Growing sectors such as digital infrastructure could present opportunities, but the outlook for traditional PPPs is mixed
In October, four infrastructure investing veterans sat down together to discuss the best ways to invest in electric vehicles infrastructure. Various options were tabled, from financing charging points owned by fleet lessors and utilities, through to owning lower capacity charging points in car parks and town centres. But there was little consensus among the investors, who were speaking at a conference organised by Inframation in Madrid, on the best route forward.
Such lack of certainty is reflected in the relatively low investment into the sector in 2019, even if Meridiam, which completed a couple of EV deals in 2019, is an exception.
Nevertheless, most agree that climate change-related technology will be a big investment opportunity over the next 12 months. Thierry Deau, Meridiam’s CEO, says that while Europe’s PPP sector is largely in the doldrums, investors should look at green opportunities. “One key element is the new green deal from the European Commission, which will essentially promote investment through InvestEU, with a strong focus on climate,” says Deau. “Investors should therefore embrace new sectors like climate change.” InvestEU, backed by the European Commission, the EIB and the private sector, is aimed at investing at least EUR 650bn in more than 1,000 infrastructure projects.
But despite such support, there is little evidence of a splurge of EV charging deals in 2020. It is more likely greenfield investors will focus in 2020 on digital infrastructure.
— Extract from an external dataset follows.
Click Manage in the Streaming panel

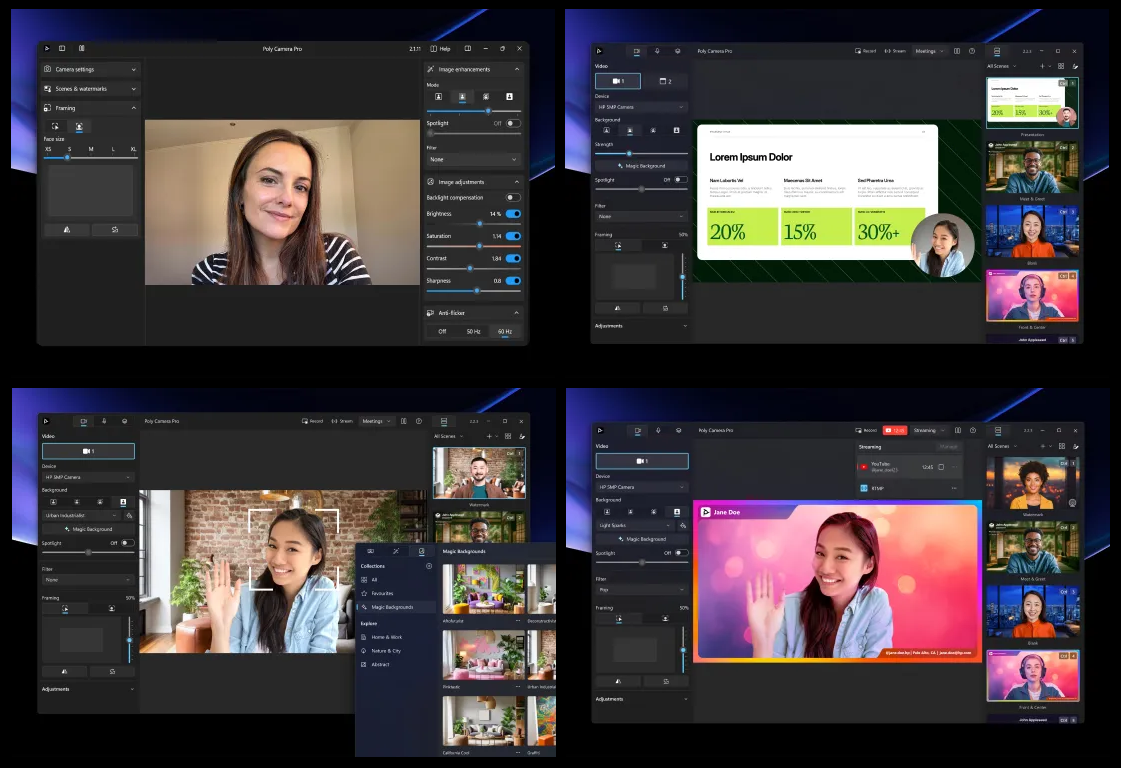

Mark Bradshaw, head of infrastructure projects, Europe & Americas at Macquarie Capital, says: “We see increasing demand for investment in digital infrastructure. As such, we will increase our focus on fibre and data centre investments – building on our recent projects such as Voneus and the creation of Spain’s first independent broadband wholesaler. We also expect to see a lot of secondary market trading and new projects coming in the demand risk and digital sector.”